Abre la cartera. Cierra la cartera. Abre un bolsillito de afuera y saca dos monedas. Vuelve a meter las monedas. Se saca y se pone los anteojos. Frunce el ceño como ensayando la cara que le pondrá al jefe cuando la descubra llegando tarde. Está inquieta. Se acurruca sobre su propia falda como si tuviera un cólico intestinal, pero lo hace de los nervios, de inquieta nomás. Saca el diario de abajo de su culo y lo dobla en cuatro, se lo mete en la cartera. Se saca los anteojos, los mete en la cartera. No ve nada, se achina. Pasan unos segundos más y se da cuenta que con los anteojos ve mejor, se los pone de nuevo, se relaja.

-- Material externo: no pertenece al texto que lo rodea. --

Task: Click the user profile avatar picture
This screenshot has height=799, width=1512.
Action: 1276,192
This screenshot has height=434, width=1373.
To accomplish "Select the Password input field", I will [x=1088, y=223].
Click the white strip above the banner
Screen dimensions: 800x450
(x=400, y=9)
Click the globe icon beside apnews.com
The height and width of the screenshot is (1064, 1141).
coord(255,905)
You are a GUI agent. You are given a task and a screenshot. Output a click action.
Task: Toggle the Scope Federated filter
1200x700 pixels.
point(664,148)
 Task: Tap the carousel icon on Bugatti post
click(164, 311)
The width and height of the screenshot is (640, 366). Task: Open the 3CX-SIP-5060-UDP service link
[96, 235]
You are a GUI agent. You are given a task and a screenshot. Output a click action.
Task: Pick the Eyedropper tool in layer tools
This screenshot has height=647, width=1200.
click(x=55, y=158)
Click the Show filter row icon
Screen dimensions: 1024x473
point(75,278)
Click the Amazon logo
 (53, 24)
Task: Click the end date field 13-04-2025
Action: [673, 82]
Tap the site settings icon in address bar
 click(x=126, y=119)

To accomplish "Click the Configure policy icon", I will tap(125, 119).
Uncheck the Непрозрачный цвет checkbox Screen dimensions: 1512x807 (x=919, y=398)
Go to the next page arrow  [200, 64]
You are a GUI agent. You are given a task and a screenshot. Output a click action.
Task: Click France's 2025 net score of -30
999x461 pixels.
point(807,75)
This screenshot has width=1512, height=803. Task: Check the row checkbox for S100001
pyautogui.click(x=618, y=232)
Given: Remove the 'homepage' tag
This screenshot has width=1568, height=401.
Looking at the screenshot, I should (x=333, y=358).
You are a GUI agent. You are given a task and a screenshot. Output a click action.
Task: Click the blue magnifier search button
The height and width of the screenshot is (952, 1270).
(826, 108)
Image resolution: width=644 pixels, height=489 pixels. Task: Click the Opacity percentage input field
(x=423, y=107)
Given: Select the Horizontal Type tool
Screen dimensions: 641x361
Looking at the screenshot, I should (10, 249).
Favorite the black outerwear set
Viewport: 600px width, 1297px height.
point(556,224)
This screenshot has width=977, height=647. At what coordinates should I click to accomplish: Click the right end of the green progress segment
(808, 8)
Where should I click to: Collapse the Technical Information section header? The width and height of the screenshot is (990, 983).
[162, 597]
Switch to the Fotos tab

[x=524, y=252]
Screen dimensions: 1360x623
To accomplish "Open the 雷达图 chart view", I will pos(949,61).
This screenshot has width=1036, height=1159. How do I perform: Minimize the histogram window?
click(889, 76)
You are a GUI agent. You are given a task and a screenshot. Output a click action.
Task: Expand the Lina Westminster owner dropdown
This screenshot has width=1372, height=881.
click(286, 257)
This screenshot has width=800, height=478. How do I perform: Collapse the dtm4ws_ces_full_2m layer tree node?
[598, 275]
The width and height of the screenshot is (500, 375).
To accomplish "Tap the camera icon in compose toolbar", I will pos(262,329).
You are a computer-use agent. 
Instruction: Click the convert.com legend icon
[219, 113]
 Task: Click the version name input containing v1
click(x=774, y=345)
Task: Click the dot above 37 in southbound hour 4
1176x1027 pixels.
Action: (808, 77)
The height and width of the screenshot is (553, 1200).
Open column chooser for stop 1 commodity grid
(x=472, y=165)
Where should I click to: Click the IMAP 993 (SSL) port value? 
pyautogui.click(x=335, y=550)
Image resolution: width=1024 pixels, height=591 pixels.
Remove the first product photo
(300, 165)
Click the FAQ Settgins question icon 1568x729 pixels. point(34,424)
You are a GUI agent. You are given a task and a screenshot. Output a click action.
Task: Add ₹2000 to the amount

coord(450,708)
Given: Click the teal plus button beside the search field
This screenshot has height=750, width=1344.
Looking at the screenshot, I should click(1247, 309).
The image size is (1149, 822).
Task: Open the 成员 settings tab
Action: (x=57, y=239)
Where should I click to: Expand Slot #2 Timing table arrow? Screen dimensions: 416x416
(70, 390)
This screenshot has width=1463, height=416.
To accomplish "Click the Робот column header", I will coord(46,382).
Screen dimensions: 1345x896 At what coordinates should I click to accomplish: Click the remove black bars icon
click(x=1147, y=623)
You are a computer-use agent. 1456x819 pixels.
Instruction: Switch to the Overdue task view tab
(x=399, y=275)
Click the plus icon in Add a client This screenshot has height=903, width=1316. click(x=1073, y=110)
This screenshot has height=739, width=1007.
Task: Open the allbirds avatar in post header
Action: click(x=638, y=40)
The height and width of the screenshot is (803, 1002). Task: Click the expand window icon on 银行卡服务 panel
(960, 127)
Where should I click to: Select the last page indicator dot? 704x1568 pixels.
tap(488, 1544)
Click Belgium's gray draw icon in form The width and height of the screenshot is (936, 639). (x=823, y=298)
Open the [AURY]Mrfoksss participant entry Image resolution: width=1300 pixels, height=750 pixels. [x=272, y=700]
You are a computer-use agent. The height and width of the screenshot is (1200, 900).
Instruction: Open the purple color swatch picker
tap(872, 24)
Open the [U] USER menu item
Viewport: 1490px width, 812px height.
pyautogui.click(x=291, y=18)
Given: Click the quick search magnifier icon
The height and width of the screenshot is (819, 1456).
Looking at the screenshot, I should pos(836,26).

Mientras tanto la que está sentada al lado, más tranquila, parece que tiene la vida un poco más resuelta que nosotros. Escucha en sus auriculares algo que además tararea. Mira para todos lados con cierta frescura, como si no le importara nada. Su cara es redonda, aunque sus pelos rectos le caen por los bordes de los cachetes como hojas A4, no sé, parece una carpa. Algo adentro mío describe lo que ellas van haciendo. No se puede vivir siempre conectado a la nada, a veces hay que apagar el celular.

Por suerte y gracias a Dios que tengo un hermano que me dice y me pregunta a dónde creo que voy tan apurado, a dónde quiero llegar tan apurado. Yo me sonrío y me emociono, porque comiendo pizza en un mediodía del microcentro lluvioso, Dios me habla y me dice también a dónde creo que voy tan apurado. “A ningún lugar, si no voy a ti Señor” le digo.